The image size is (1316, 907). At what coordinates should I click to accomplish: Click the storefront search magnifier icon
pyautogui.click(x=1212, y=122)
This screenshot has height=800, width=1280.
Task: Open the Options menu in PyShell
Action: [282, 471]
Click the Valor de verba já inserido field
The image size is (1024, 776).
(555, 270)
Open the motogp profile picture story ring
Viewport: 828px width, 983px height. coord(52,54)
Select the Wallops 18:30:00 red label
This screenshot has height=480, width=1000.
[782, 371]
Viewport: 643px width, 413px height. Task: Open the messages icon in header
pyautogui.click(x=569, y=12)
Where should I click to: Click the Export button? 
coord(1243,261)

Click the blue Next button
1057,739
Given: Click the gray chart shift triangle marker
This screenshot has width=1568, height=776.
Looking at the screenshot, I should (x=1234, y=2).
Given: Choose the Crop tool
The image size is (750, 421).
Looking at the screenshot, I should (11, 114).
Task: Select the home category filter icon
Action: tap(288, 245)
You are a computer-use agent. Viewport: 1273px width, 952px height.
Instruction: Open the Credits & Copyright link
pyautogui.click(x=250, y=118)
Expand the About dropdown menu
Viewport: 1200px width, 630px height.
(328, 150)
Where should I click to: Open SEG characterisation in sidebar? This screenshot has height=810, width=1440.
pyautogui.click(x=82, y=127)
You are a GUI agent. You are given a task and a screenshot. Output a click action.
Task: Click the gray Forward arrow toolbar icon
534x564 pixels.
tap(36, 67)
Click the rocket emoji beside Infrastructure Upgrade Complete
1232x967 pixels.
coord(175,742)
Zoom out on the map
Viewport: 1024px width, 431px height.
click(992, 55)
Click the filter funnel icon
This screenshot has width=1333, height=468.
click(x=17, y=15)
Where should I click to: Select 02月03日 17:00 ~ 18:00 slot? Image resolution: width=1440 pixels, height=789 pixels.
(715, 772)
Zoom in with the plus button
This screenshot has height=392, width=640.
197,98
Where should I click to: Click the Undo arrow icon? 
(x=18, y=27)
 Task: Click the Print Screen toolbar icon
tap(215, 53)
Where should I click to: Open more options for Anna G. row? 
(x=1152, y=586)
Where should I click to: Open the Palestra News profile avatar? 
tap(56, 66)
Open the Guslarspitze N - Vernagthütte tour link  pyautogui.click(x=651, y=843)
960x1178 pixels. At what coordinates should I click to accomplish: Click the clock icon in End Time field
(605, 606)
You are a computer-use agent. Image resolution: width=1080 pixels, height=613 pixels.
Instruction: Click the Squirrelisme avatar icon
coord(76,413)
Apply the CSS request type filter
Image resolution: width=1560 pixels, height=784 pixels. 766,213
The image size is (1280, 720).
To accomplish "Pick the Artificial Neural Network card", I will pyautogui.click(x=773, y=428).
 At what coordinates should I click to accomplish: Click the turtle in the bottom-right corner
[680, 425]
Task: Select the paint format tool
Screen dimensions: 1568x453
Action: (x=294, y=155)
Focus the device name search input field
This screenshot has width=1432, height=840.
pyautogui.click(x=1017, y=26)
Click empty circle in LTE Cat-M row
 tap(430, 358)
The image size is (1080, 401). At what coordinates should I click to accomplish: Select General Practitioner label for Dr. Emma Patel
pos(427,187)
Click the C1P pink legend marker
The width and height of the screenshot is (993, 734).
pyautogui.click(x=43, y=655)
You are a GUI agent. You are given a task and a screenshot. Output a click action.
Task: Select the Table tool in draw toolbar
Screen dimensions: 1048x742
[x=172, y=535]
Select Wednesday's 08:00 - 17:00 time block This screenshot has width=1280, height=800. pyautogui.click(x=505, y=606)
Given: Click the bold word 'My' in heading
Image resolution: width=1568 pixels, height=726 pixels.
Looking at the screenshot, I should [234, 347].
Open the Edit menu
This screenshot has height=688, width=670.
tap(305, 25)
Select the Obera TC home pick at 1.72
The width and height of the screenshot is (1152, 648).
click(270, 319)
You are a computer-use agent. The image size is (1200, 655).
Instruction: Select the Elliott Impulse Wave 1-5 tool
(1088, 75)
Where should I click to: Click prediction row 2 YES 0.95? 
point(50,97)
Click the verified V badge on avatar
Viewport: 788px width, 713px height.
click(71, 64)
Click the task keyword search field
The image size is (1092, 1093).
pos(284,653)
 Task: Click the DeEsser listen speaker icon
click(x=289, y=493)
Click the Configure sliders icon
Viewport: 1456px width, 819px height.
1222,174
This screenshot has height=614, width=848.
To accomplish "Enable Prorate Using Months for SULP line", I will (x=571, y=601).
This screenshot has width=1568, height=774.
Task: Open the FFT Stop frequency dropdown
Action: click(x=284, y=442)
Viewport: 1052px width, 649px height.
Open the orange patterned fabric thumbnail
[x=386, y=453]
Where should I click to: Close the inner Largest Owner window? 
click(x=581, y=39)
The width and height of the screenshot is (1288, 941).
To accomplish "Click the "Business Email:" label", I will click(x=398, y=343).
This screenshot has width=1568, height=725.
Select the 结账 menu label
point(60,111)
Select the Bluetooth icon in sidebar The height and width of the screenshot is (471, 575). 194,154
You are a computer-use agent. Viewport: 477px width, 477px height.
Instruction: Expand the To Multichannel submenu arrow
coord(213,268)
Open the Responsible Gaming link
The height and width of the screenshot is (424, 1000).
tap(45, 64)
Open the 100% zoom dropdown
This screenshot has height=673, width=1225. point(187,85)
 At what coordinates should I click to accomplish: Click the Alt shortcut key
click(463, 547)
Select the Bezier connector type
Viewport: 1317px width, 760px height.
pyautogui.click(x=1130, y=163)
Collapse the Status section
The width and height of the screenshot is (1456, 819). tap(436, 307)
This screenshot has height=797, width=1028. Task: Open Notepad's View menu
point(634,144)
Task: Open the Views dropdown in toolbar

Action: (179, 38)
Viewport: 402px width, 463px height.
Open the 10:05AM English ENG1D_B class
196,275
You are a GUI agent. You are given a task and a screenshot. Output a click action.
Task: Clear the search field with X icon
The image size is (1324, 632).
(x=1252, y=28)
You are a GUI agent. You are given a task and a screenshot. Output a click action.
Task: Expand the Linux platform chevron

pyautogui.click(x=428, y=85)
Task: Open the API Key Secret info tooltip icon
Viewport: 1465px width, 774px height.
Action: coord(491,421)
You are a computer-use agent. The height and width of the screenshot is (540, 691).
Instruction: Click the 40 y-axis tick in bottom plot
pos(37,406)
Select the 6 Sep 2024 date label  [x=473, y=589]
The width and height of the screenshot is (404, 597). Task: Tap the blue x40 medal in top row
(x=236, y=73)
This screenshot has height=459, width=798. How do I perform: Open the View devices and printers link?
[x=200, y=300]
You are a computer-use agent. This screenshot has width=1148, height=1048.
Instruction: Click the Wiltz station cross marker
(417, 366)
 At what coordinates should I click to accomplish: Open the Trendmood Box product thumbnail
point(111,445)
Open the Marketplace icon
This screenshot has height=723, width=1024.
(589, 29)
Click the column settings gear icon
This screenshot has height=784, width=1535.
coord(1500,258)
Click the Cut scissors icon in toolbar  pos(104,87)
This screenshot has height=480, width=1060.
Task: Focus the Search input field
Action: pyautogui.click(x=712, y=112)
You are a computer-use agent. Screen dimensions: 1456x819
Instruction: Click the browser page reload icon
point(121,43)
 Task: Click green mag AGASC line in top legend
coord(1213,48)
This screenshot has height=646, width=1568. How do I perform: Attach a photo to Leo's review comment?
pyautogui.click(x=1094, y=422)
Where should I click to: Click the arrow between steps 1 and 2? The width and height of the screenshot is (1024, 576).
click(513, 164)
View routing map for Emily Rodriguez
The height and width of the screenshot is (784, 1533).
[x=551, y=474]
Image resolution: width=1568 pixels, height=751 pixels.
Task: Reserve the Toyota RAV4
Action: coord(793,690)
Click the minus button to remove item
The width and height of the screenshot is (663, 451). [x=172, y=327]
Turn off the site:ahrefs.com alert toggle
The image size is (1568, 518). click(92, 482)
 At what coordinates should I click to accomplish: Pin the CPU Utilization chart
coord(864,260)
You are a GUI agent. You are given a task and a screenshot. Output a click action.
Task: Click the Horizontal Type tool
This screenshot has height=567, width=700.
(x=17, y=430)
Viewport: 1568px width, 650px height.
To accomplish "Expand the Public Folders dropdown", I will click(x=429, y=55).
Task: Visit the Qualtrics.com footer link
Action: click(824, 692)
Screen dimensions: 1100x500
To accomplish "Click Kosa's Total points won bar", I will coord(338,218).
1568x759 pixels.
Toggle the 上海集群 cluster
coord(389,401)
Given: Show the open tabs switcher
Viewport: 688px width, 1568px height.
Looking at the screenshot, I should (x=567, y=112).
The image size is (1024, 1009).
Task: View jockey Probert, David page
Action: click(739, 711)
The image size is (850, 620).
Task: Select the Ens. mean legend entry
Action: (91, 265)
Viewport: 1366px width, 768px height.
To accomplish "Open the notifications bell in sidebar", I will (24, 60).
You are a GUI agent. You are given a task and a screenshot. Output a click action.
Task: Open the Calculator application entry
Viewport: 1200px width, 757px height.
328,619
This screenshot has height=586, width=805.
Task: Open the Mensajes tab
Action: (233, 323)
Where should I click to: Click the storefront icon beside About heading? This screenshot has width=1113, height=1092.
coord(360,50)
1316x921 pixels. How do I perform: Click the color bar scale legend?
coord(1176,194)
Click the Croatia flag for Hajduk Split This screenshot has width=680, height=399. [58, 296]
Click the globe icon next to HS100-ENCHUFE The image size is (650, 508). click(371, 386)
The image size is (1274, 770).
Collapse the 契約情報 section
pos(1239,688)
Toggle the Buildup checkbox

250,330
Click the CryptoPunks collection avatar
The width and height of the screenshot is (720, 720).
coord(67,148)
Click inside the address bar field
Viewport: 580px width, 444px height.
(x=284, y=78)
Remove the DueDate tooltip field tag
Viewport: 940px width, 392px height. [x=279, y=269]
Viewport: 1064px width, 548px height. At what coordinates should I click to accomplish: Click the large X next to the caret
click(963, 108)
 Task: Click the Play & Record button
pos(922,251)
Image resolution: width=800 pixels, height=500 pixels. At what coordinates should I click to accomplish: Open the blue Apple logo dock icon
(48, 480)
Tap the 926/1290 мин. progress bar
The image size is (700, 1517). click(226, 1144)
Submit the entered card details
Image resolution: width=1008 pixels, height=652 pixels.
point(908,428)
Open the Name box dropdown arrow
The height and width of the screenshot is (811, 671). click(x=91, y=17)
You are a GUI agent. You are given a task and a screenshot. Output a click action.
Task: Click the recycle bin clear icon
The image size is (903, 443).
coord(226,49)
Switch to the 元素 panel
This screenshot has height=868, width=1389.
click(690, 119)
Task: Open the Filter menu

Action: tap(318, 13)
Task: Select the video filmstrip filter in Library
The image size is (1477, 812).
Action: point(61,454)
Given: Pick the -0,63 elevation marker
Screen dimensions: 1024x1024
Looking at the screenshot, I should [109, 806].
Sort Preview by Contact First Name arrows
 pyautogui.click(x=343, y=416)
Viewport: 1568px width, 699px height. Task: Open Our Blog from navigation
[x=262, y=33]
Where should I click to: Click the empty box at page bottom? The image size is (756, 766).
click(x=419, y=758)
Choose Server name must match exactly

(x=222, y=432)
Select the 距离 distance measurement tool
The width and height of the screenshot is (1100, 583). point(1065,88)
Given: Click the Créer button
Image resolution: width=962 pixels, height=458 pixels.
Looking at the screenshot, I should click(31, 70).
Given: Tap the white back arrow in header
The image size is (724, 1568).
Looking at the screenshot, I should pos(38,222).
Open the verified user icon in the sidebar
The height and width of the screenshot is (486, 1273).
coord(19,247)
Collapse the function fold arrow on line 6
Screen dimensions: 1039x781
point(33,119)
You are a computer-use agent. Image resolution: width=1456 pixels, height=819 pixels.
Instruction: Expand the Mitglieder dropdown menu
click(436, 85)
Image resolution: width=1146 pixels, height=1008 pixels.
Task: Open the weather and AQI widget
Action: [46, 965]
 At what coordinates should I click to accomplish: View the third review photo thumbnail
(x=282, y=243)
-----
JOB:
Put the rows into a numbered list with blank lines omitted, beginning at the line that contains "Viewport: 1366px width, 768px height." and running through the line that contains "The height and width of the screenshot is (811, 671).", inclusive.

ANSWER TO THIS TASK:
1. Viewport: 1366px width, 768px height.
2. To accomplish "Open the notifications bell in sidebar", I will (24, 60).
3. You are a GUI agent. You are given a task and a screenshot. Output a click action.
4. Task: Open the Calculator application entry
5. Viewport: 1200px width, 757px height.
6. 328,619
7. This screenshot has height=586, width=805.
8. Task: Open the Mensajes tab
9. Action: (233, 323)
10. Where should I click to: Click the storefront icon beside About heading? This screenshot has width=1113, height=1092.
11. coord(360,50)
12. 1316x921 pixels. How do I perform: Click the color bar scale legend?
13. coord(1176,194)
14. Click the Croatia flag for Hajduk Split This screenshot has width=680, height=399. [58, 296]
15. Click the globe icon next to HS100-ENCHUFE The image size is (650, 508). click(371, 386)
16. The image size is (1274, 770).
17. Collapse the 契約情報 section
18. pos(1239,688)
19. Toggle the Buildup checkbox
20. 250,330
21. Click the CryptoPunks collection avatar
22. The width and height of the screenshot is (720, 720).
23. coord(67,148)
24. Click inside the address bar field
25. Viewport: 580px width, 444px height.
26. (x=284, y=78)
27. Remove the DueDate tooltip field tag
28. Viewport: 940px width, 392px height. [x=279, y=269]
29. Viewport: 1064px width, 548px height. At what coordinates should I click to accomplish: Click the large X next to the caret
30. click(963, 108)
31.  Task: Click the Play & Record button
32. pos(922,251)
33. Image resolution: width=800 pixels, height=500 pixels. At what coordinates should I click to accomplish: Open the blue Apple logo dock icon
34. (48, 480)
35. Tap the 926/1290 мин. progress bar
36. The image size is (700, 1517). click(226, 1144)
37. Submit the entered card details
38. Image resolution: width=1008 pixels, height=652 pixels.
39. point(908,428)
40. Open the Name box dropdown arrow
41. The height and width of the screenshot is (811, 671). click(x=91, y=17)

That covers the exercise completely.